Sunday, March 15, 2009

Who gave Time a Speed-Pass?

I find myself wandering into the past today. Ten years ago, I was exploring the eastern side of Aruba with my husband, Chip. I'd given him a surprise trip to a new place (a week on a Caribbean island, no less!) as a Valentine's Day gift. Yeah, in 1999, I could do that. We were both working, we had the comfortable six-figure income, we had the big beautiful home (a 1780s colonial in southwestern Connecticut), we had all the books and music and toys we wanted. The kids, my daughter and his son, were doing well. Life was pretty good. We didn't realize how much we had to lose. Most of all, we had no idea that it would all fall apart, completely, within three short years.

Was that really as much as 10 years ago? Was it really only 10 years ago?
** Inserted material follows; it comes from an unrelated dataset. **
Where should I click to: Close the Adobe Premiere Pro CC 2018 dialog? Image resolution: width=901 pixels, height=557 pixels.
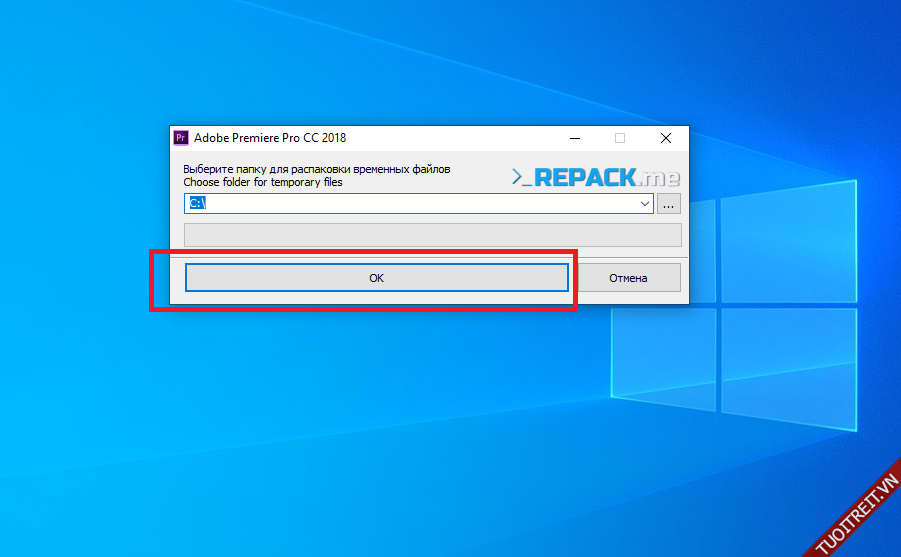[666, 138]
It was another world, another lifetime, another me. I'm older, perhaps wiser, though still frustratingly full of human frailty and fragility...

The new century heralded the beginning of The Bad Times. In February 2001, Chip lost his job. A week or two later, he had his first mysterious brush with death: admitted to the ICU in a diabetic coma, in heart, lung, and kidney failure, with double pneumonia and a heart attack for good measure. Two weeks in hospital, two weeks of touch-and-go and "We don't know..." Then they sent him home. Just as mysteriously, he recovered completely, with no lasting damage, with nothing to show that anything had happened at all.
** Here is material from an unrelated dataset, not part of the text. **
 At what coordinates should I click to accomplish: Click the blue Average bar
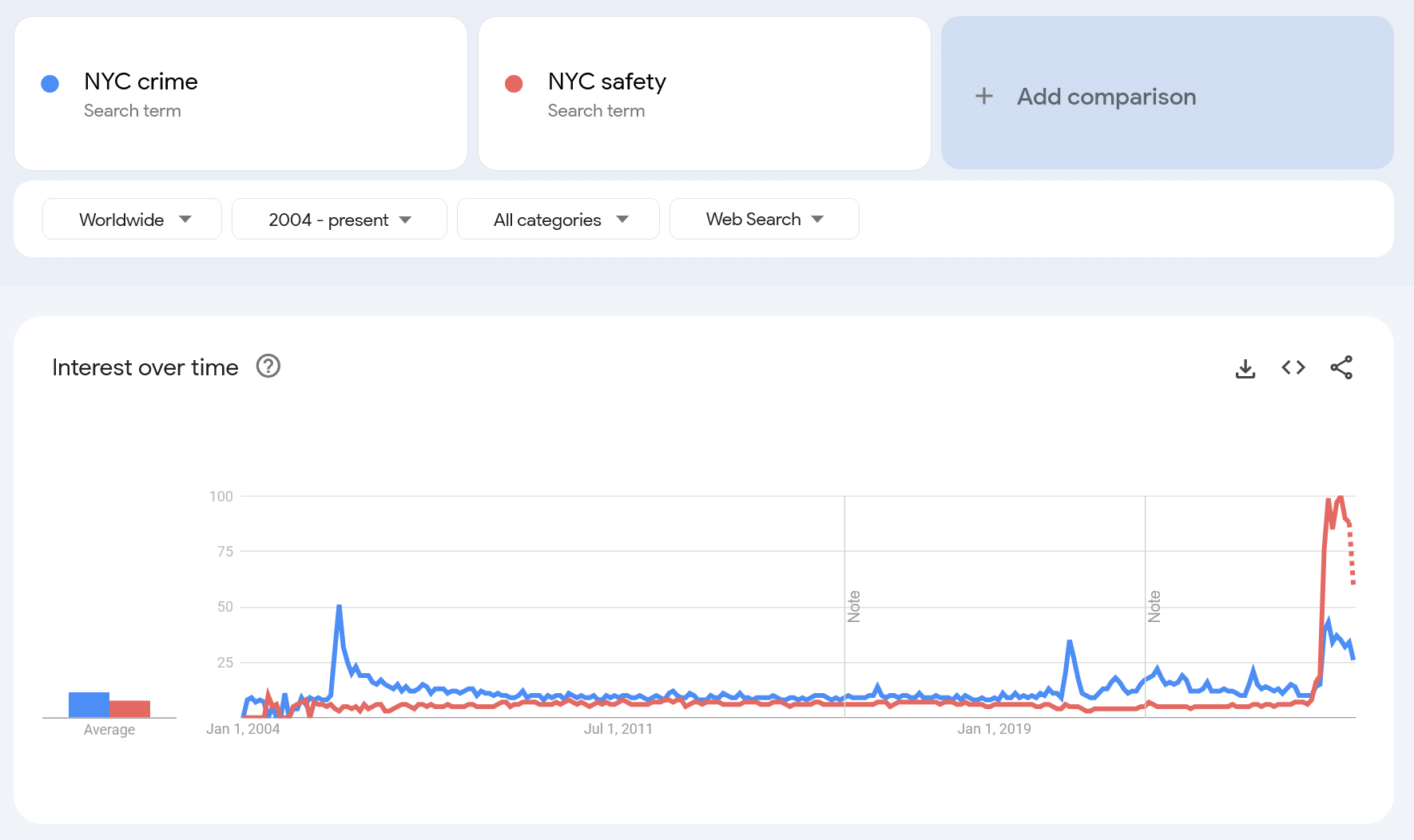point(89,704)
Yeah, February 2001 was the beginning. From then on, a dark cloud followed us everywhere. There were no jobs to be had for Chip, and one by one the clients for whom I did medical writing were cutting back: the dot.bomb fall-out. Crises touched down like tornadoes in our lives and the lives of our friends and relatives. No sooner did we attend to one than another showed up on the radar, racing in from a different direction. Trauma and tragedy became comedic in their proportions. Crying and laughing often seemed the same. Struggling so hard our psyches snapped, we crawled through that year. Did good stuff happen? I have to think hard to remember. Yep, good stuff happened. But it was so overshadowed by the clouds, the precious sustenance it provided lasted only moments and we were once again parched with exhaustion and dread.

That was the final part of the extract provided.